Nightwolf's Mortal Kombat 11 incarnation has received a more mixed reception. Tuscarora Haud of Indian Country Today rated him a 2.5 out of 10 in her 2019 ranking of Native American portrayals in video games, opining that NetherRealm Studios' "attempts at a reboot of Nightwolf has led him to be more stereotypically savage and the creative team has not taken any criticism from the Native community in redesigning or retiring the character." While The Daily Aztec, in 2022, described Nightwolf as embodying "the 'Mystic Warrior' archetype [that] trivializes and exploits many Native beliefs", Mitchell Saltzman of IGN said that "his gear and skins all feel respectfully done and avoid the pitfall of stereotypes." Christopher Teuton of Screen Rant said in 2019: "Nightwolf, although many players' personal favorite, has long been considered a somewhat offensive character in the eyes of the public ... although his MK9 reboot gave him a more rounded persona it's still easy to make parallels to Native American tropes. While it's never a good idea to go around looking for positive representation in a game that features fully-rendered testicular explosions, at least Mortal Kombat 11's Nightwolf seems far less directly offensive than characters like Killer Instinct's Chief Thunder."

===Other reception===
Complex ranked Nightwolf among the most underrated characters in the series, stating that "the fact that he can transform into a wolf and maul you to death should tell you he's nothing to play with." IGN praised his "versatile playstyle" in MK11 in that "NetherRealm did a great job of making Nightwolf’s moveset feel unique and fun, despite the fact that many of his signature moves are actually kind of plain."

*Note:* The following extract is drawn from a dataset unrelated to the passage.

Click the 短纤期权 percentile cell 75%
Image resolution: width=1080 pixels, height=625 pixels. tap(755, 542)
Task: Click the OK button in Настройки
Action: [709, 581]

As was the case with most of the character portrayals in Mortal Kombat Annihilation, Nightwolf's appearance was critically panned. Alasdair Wilkins of io9 commented on a scene showing Nightwolf knocking Liu Kang unconscious with his hatchet: "Nightwolf isn't just a magical shapeshifting shaman who only exists to show the hero his destiny...he's also kind of an asshole." Kate Willaert of Game Informer remarked, "Nightwolf delivers the best line in the movie when he tells Liu Kang he must test his courage, and find his Animality. ... As a result, the film's final climactic battle turns into Primal Rage: The Movie." Charlie Ridgely at ComicBook.com listed Nightwolf as one of the characters they want to see in the sequel to the 2021 live-action film, reasoning "Nightwolf is a noble hero and could replace the stoic nature of Kung Lao, providing a perfect foil for Johnny Cage's nonsense."